WHAT IS NEEDED:
Exact copy, pictures omitted: the line holding "You are a computer-use" and every line after it down to the end of the entries.

==== DATA FOR THIS TASK

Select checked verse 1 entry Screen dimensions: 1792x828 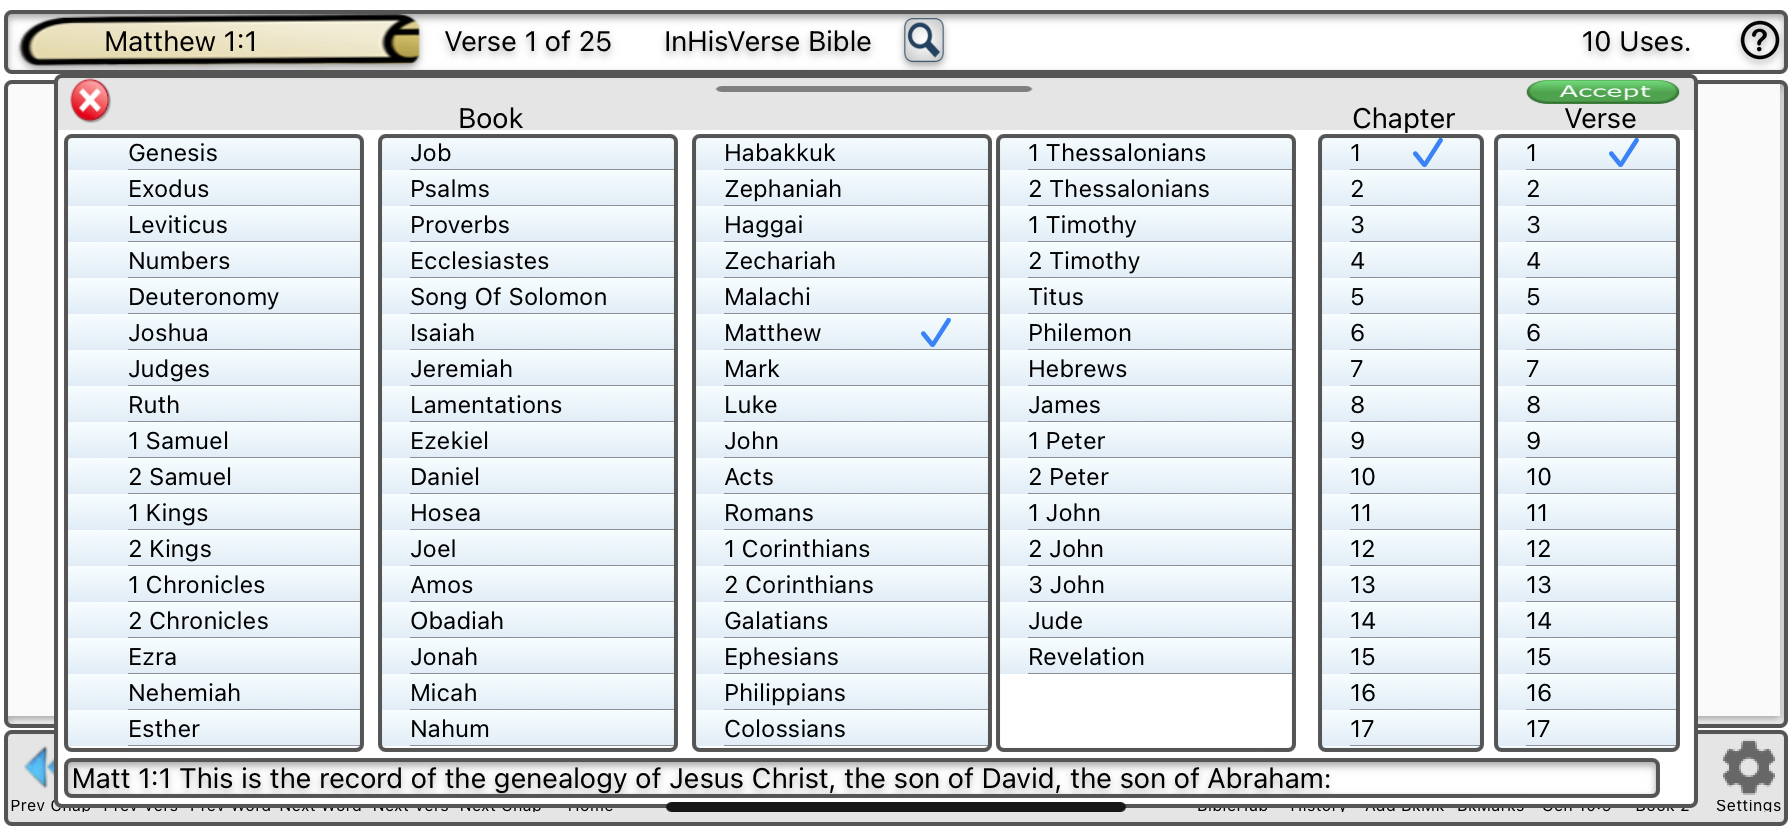1585,153
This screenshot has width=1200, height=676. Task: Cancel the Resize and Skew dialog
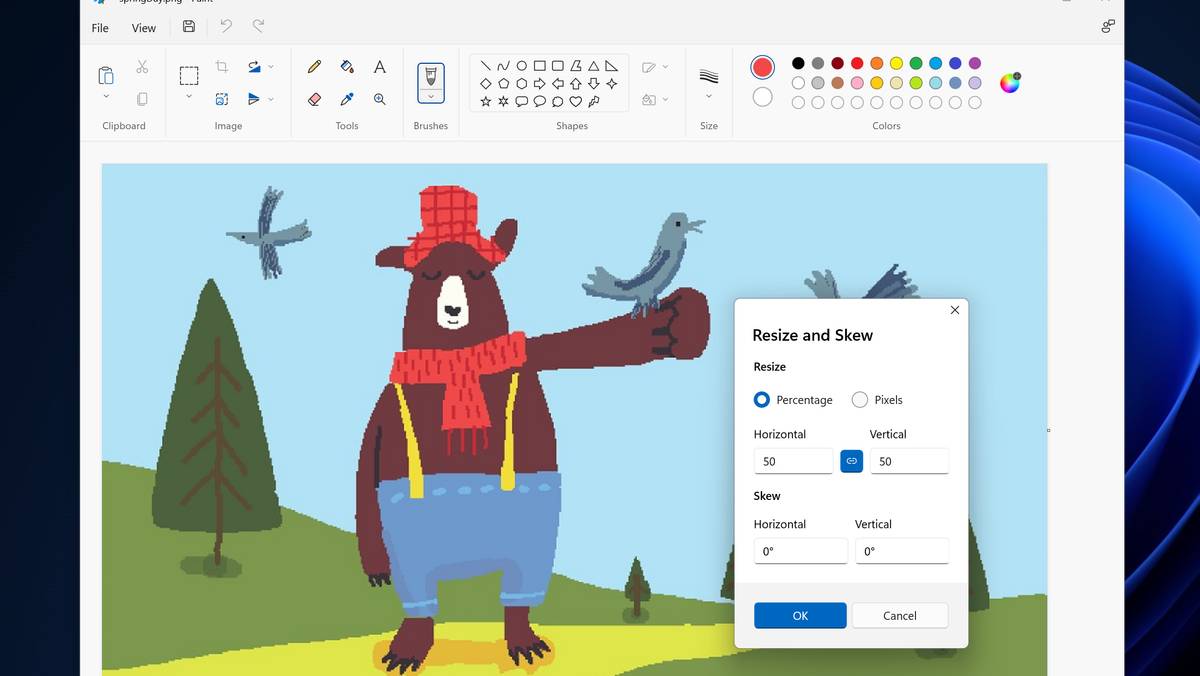click(899, 615)
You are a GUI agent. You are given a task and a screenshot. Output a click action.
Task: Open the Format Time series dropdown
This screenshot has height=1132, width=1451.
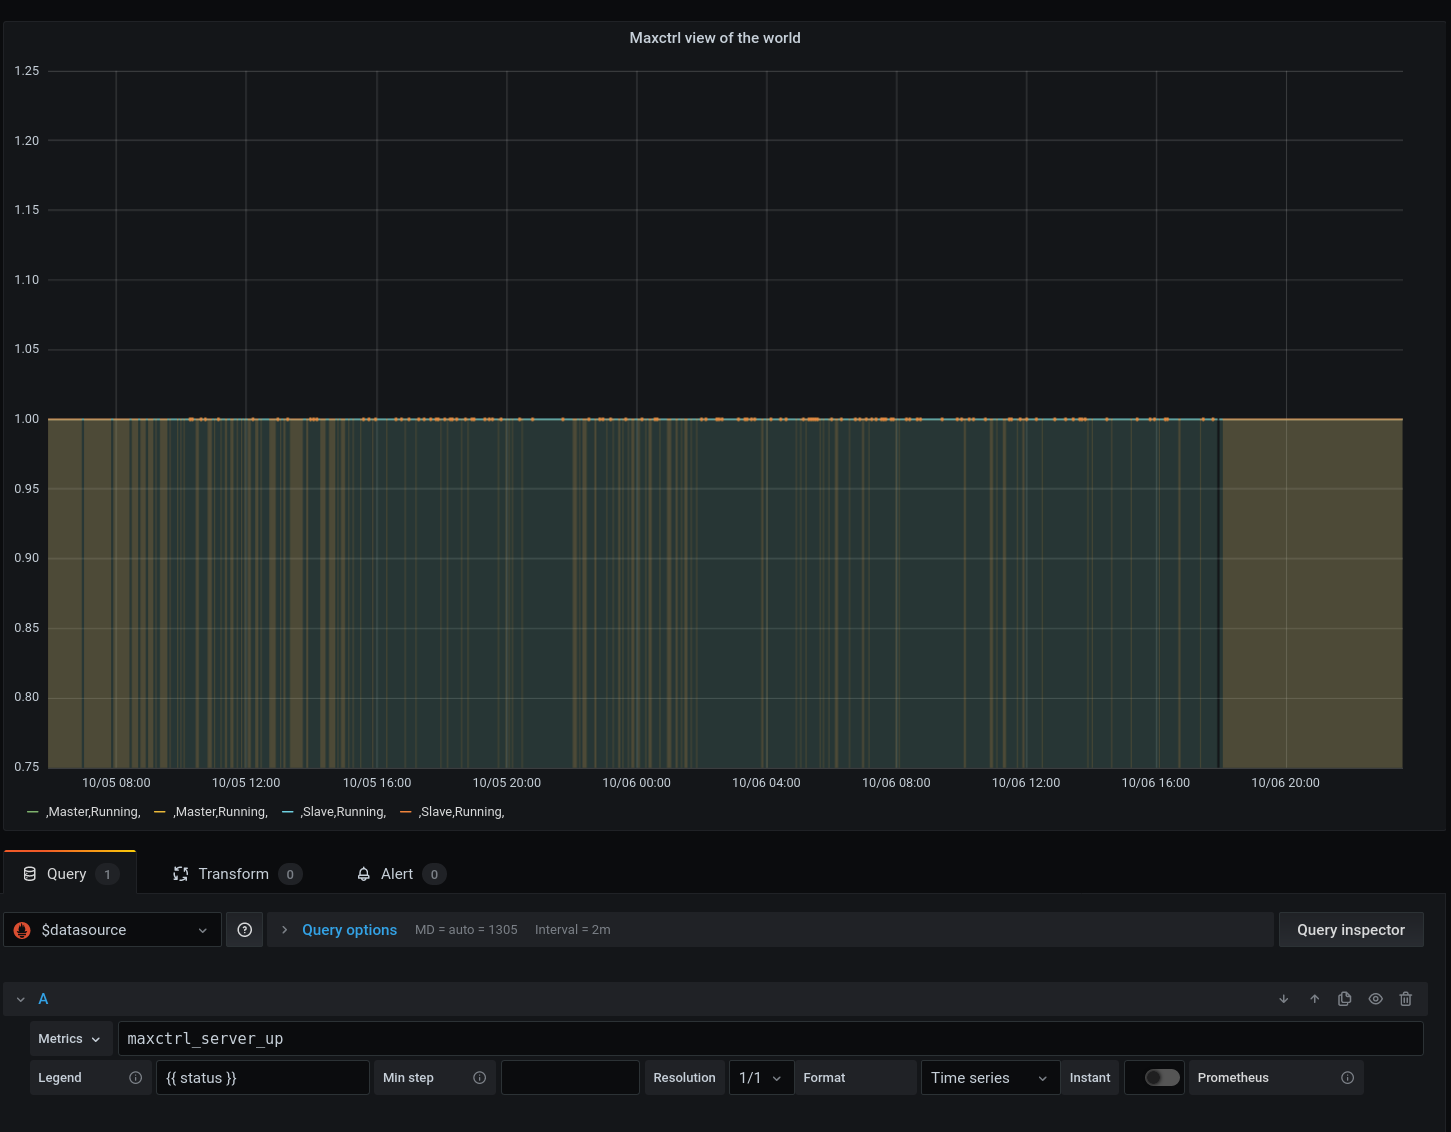pos(988,1078)
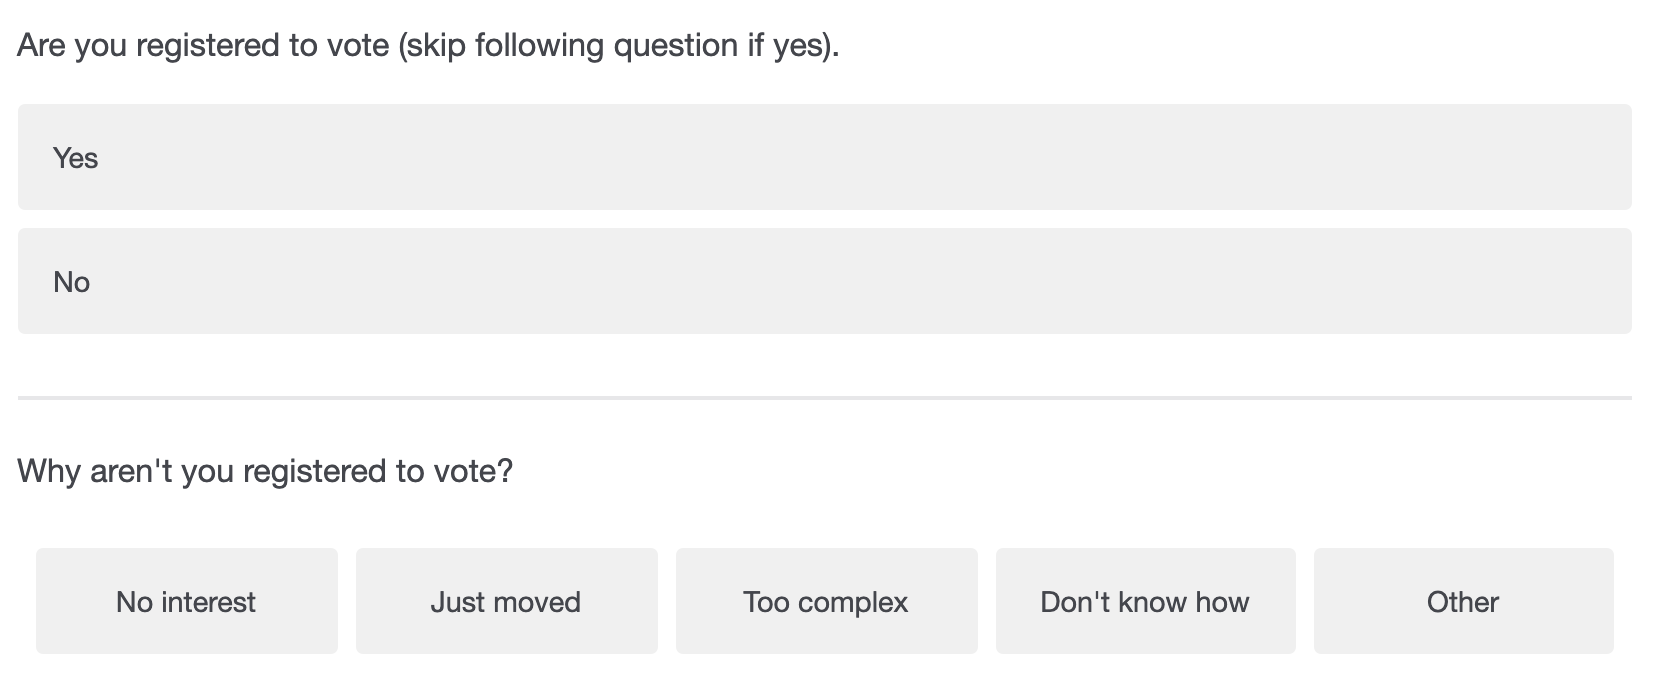Image resolution: width=1654 pixels, height=690 pixels.
Task: Select the Yes answer option
Action: pos(824,157)
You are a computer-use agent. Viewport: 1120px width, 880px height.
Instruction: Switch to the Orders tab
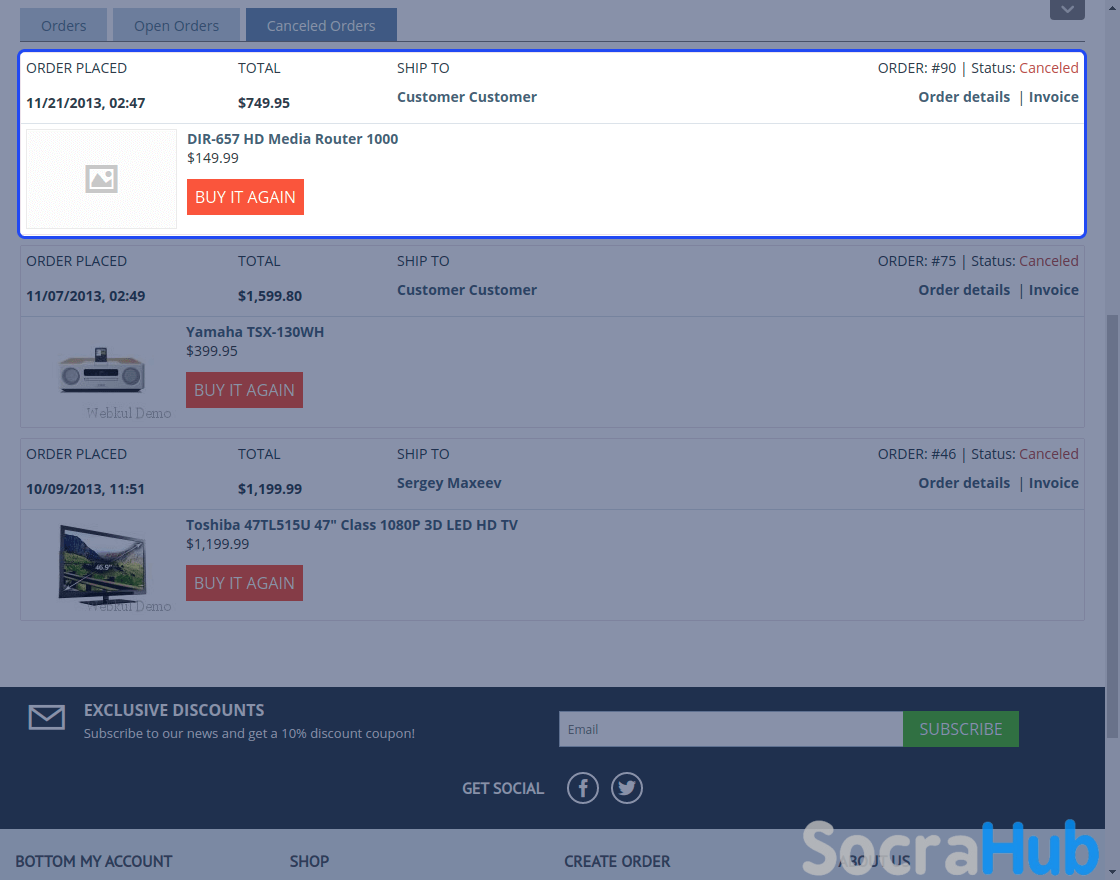64,25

========

ANSWER BOX:
You are a computer-use agent. Viewport: 1120px width, 880px height.
Instruction: Switch to the Orders tab
64,25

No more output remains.